We will become a nation filled with homeless people living with Alzheimer’s if these policies don’t change. 

The reality is that Alzheimer’s-related agitation may require medical attention. When medically appropriate and prescribed by a professional, patients, family and providers should be able to access FDA-approved treatments without facing stigma or barriers. Providers would never be forced to limit the use of FDA-approved treatments for physical health conditions like diabetes or high blood pressure. 

For the past three years, Project PAUSE member organizations — representing long-term care nurses, medical directors, pharmacists, geriatric psychiatrists, family caregivers and older adults — have urged CMS officials to update these measures. We’ve reasonably asked them to require documentation of the “what, why and how” a medication is being prescribed. The agency has taken zero accountability, and our pleas have been ignored. 

The U.S. healthcare system can seem fundamentally broken while policymakers are often left with no clear fixes to broad problems. That is not the case here. The Biden administration and Congress can work with CMS to make several small but meaningful policy changes to provide immediate relief. 

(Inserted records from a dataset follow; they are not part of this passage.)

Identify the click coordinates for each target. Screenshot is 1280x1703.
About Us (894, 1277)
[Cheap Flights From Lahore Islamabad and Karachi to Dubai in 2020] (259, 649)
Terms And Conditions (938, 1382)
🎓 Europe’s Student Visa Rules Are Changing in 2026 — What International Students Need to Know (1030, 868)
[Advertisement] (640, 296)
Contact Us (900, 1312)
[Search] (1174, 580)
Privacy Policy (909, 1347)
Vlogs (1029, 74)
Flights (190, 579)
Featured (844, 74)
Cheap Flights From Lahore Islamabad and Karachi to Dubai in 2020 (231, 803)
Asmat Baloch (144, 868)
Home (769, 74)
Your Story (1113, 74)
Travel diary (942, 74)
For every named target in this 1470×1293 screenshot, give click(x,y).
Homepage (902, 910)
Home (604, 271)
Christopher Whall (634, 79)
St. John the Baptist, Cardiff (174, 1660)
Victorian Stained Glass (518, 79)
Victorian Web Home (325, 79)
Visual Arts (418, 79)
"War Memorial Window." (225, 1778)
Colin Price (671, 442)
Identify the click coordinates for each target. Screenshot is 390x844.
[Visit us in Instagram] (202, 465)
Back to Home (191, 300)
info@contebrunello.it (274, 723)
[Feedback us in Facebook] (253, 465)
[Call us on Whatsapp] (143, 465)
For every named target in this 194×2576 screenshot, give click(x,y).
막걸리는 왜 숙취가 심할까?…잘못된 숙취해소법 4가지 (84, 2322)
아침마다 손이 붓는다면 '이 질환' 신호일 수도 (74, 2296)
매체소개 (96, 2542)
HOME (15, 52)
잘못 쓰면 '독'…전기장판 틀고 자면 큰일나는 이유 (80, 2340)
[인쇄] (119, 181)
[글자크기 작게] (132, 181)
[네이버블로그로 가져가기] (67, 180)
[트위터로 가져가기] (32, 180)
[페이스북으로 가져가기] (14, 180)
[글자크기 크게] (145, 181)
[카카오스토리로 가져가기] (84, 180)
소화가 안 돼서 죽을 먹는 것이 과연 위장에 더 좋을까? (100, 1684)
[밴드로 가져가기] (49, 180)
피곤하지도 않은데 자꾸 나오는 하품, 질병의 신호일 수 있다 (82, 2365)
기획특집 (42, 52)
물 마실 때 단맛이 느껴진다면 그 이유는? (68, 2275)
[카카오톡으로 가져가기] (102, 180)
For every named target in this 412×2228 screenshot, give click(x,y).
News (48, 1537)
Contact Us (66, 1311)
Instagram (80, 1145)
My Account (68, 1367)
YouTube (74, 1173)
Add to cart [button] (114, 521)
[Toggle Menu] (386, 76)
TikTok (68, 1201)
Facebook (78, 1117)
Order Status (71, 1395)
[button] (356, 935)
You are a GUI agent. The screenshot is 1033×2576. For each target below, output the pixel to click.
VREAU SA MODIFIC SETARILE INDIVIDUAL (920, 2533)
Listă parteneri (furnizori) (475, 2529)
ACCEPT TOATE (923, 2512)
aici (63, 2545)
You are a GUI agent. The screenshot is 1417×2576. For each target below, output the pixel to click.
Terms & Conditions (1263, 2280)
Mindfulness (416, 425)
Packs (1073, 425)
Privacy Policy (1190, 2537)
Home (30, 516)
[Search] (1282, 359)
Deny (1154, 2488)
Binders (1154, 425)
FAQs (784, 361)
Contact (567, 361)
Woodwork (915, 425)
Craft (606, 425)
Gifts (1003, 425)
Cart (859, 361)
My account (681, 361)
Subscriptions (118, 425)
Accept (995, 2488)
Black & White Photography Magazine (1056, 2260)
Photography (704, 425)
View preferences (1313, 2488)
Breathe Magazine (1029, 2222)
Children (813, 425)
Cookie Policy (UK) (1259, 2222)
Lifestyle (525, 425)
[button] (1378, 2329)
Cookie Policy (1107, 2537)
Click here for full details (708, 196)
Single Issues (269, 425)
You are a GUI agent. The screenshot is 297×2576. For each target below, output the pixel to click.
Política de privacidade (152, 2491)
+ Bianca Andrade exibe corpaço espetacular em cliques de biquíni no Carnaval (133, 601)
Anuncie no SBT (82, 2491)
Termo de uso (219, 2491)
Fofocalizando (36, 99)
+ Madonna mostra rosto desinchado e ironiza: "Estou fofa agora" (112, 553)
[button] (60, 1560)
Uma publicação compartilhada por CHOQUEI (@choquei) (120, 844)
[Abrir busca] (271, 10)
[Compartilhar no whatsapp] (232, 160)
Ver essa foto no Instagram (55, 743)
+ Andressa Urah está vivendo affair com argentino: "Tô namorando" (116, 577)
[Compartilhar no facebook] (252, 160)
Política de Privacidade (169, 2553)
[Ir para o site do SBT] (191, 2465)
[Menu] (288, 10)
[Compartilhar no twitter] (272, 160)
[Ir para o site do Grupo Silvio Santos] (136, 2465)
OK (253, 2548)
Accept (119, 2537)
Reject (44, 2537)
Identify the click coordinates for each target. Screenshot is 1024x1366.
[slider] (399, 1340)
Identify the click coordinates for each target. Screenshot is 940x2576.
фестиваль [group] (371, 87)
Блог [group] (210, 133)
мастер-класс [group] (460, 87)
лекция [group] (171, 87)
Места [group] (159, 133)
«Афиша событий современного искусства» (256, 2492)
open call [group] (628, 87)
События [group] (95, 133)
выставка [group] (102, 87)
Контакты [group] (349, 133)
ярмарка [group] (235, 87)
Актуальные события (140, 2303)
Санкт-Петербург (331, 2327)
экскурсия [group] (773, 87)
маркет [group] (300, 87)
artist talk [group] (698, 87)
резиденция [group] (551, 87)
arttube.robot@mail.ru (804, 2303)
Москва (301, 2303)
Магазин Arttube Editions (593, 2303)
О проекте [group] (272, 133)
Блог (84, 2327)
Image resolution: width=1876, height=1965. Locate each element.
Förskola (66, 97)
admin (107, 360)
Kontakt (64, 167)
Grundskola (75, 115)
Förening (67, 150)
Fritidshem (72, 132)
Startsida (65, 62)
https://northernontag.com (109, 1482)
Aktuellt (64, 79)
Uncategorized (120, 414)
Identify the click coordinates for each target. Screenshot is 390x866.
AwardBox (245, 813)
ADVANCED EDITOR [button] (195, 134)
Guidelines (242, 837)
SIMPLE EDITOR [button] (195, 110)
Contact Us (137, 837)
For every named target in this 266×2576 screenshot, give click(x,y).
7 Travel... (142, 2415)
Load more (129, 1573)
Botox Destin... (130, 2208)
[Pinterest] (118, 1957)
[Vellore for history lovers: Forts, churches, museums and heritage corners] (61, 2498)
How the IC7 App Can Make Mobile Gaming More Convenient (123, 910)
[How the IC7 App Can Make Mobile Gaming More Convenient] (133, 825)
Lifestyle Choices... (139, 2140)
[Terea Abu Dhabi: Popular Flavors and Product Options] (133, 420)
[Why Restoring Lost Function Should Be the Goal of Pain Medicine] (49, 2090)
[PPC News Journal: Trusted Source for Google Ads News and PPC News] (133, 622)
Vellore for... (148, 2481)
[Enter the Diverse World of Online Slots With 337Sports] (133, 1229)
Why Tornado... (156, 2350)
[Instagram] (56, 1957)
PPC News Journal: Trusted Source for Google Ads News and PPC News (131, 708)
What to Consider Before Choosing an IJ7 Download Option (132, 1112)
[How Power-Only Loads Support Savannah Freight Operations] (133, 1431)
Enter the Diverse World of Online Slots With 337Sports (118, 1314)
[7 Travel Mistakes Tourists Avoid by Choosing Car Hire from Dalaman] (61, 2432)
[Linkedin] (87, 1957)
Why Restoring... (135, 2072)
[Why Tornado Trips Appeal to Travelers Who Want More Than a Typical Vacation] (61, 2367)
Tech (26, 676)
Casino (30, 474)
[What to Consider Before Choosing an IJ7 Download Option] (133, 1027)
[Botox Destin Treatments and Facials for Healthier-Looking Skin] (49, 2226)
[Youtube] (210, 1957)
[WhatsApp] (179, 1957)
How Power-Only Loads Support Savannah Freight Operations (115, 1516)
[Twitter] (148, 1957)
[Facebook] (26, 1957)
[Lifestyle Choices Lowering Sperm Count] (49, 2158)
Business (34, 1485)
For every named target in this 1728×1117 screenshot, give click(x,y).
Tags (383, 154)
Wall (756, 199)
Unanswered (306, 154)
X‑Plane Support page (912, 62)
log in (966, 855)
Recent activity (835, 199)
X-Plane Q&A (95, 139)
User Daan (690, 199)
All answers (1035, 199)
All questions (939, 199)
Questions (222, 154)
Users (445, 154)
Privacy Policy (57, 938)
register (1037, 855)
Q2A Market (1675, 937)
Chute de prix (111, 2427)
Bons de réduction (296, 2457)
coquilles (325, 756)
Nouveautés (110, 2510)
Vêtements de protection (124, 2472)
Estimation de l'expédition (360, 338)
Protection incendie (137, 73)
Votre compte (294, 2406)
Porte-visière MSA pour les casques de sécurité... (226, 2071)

CMS should update its existing policies around use of antipsychotics to reflect FDA-approved or indicated uses. Long-term care facilities should not be penalized in the Five-Star Rating System for using FDA approved products appropriately prescribed by a licensed provider. Congress should provide additional resources to nursing homes and long-term care facilities, especially for the hiring and training of providers to care for the growing number of aging Americans suffering from Alzheimer’s. 

Sue Peschin is the President & CEO, Alliance for Aging Research and Chad Worz, PharmD, BCGP is the Executive Director, American Society of Consultant Pharmacists. Together, they co-convene Project PAUSE (Psychoactive Appropriate Use for Safety and Effectiveness), an ad hoc coalition of national patient and professional organizations collectively advocating on clinical regulatory and legislative issues in long-term care.

The opinions expressed in McKnight’s Long-Term Care News guest submissions are the author’s and are not necessarily those of McKnight’s Long-Term Care News or its editors.